= Igbal Abilov =

Abilov Igbal (December 12, 1989, village of Kolatan, Masally district, Azerbaijan SSR) is a scientific researcher, Talysh scholar, educator, editor-in-chief of the "Herald of the Talysh National Academy" and a research fellow at the Talysh National Academy.

== Biography ==
Igbal Shahini Abilov was born in Kulaton village, Masally district, Azerbaijan SSR in 1989. At the age of 8, the family moved to Belarus, where Igbal went to second grade. In 2007, he graduated from school, and in 2012 he graduated from the Faculty of International Relations of the Belarusian State University.

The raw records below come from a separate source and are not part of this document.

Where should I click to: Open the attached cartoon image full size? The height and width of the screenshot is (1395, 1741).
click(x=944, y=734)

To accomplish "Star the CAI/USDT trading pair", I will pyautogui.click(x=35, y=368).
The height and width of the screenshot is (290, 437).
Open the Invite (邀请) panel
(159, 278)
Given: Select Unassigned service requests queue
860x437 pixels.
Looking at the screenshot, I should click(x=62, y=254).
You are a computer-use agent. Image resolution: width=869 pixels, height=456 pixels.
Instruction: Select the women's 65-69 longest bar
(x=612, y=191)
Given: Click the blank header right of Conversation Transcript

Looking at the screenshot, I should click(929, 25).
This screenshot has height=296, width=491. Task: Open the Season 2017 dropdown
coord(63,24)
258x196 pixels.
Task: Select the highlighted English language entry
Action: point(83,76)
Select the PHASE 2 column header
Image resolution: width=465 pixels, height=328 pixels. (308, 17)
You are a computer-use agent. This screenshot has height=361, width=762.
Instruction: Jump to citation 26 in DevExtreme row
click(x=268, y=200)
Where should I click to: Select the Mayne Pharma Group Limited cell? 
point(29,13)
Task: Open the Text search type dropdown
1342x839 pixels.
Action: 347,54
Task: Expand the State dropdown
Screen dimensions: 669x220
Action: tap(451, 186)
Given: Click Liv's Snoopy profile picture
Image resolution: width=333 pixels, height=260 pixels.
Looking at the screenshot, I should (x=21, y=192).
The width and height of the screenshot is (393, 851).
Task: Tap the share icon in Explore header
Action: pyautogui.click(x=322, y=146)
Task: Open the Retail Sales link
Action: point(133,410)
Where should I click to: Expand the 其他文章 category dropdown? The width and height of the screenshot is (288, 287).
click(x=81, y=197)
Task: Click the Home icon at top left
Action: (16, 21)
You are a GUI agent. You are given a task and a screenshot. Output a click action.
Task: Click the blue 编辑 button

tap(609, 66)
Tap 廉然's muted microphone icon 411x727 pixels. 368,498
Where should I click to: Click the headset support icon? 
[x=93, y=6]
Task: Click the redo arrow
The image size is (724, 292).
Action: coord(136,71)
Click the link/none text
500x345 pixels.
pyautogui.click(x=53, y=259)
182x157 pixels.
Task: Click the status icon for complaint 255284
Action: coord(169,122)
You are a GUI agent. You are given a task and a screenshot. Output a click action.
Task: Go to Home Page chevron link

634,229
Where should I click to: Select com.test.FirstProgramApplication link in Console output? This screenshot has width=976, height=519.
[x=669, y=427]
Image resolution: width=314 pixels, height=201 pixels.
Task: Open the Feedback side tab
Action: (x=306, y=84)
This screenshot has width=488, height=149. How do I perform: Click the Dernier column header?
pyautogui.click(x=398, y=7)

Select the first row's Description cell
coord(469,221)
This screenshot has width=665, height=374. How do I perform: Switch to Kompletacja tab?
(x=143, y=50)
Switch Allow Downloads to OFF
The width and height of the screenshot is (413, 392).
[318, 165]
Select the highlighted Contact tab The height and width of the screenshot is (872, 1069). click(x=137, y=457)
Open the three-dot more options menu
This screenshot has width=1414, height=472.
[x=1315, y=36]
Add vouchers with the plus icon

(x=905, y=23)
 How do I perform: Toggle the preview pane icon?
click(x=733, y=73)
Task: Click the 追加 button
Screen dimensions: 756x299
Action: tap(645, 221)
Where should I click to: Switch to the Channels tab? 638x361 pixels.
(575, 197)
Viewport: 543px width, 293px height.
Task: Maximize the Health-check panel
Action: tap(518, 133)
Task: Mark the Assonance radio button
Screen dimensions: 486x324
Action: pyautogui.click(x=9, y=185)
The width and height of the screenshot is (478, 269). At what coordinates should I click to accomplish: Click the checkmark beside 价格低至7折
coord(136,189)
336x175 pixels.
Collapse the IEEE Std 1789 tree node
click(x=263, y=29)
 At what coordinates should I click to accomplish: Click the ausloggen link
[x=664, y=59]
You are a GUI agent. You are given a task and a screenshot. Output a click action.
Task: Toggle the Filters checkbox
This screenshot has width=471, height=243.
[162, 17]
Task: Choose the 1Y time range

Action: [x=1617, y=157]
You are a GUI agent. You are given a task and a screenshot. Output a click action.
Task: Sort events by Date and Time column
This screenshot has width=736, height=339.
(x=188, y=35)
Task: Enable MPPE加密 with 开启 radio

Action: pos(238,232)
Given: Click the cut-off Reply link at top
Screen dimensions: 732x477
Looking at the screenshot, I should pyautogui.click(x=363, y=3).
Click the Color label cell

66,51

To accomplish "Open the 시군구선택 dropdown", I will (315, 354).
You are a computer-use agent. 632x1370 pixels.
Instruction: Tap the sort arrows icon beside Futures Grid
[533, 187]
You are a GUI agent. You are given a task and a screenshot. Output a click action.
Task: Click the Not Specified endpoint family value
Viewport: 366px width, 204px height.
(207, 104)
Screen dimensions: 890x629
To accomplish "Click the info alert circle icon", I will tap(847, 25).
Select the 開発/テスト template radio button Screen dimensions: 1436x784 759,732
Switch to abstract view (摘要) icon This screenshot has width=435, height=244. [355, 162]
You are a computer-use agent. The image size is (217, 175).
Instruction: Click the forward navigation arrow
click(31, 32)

Later, continuing his education, he completed his master's degree in 2013 and his postgraduate degree in 2016 from the same faculty.

He is the author of books, publications and essays, as well as a participant in scientific conferences in the field of history and ethnography of the South Caucasus, Turkey and Iran.

In 2017-2021 he was Lecturer at the Faculty of International Relations of the Belarusian State University.

In 2021-2023 he taught at the Belarusian Institute of Law.

== Talysh National Academy ==
In 2010, the Talysh National Academy (TNA) was registered in Riga (Latvia), which since 2017 has continued its activities in Vilnius (Lithuania) under the name "Talyšų Nacionalinė Akademija".

He is the editor-in-chief of the "Herald of the Talysh National Academy", which is an international scientific journal dedicated to the scientific study of Talysh.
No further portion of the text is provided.